このほかにも、この記念硬貨には、数々の偽造防止技術が使われています。側面にある斜めのギザも、そのひとつです。
100円玉のように側面にギザが入っている硬貨は珍しくありませんが、このキザは硬貨の刻印と同時に施されるという、日本独自の技術で行われています。
また、この硬貨の表面には、都道府県を代表する名所がデザインされています。静岡県を代表する名所といえば、やはり日本最高峰富士山をおいてほかにありません。
日本画の巨匠、横山大観が描いた「群青富士」をモデルにした図案となっており、大観の独特の描画がカラーで描かれています。

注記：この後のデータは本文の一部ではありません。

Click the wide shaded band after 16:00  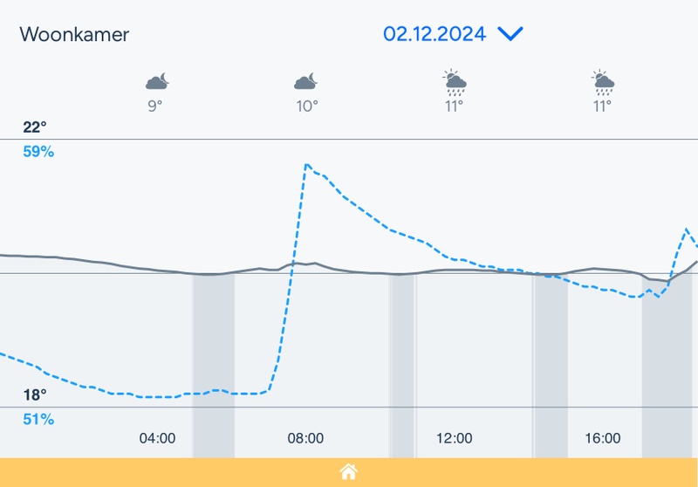tap(667, 367)
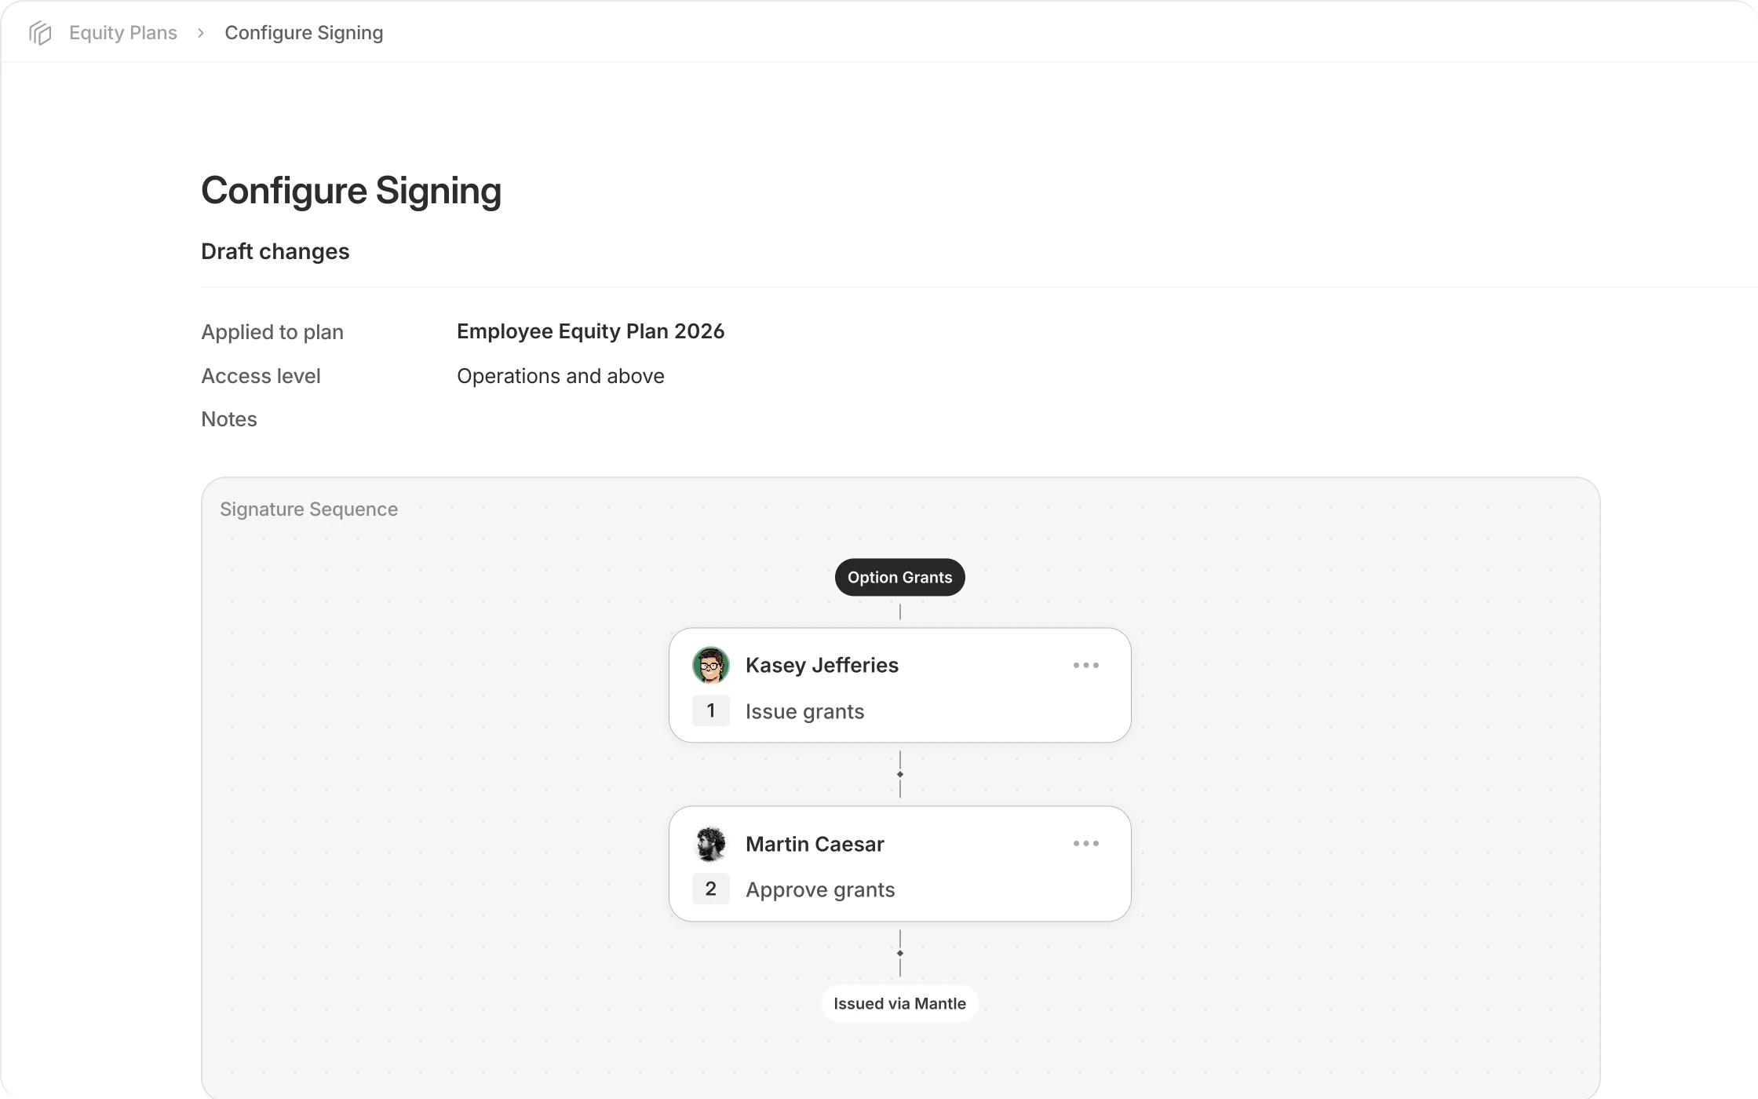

地方自治法施行60周年記念貨幣(静岡県) 500円バイカラー・クラッド貨幣
発行年 | 平成26(2014)年1月15日 |
図柄(表) | 富士山と茶畑 |
図柄(裏) | 古銭をイメージした「地方自治」 |
素材 | 銅・白銅・ニッケル黄銅 |
品位(千分中) | 銅75%、亜鉛12.5%、ニッケル12.5% |
量目 | 7.1g |
直径 | 26.5mm |
500円記念硬貨は、日本で初めてのバイカラー・クラッド貨幣です。
この貨幣には、異なる種類の金属板をサンドイッチ状に挟みこむ「クラッド」技術と、それでつくられた円板を別の金属の輪にはめ込む「バイカラー」技術の両方が用いられています。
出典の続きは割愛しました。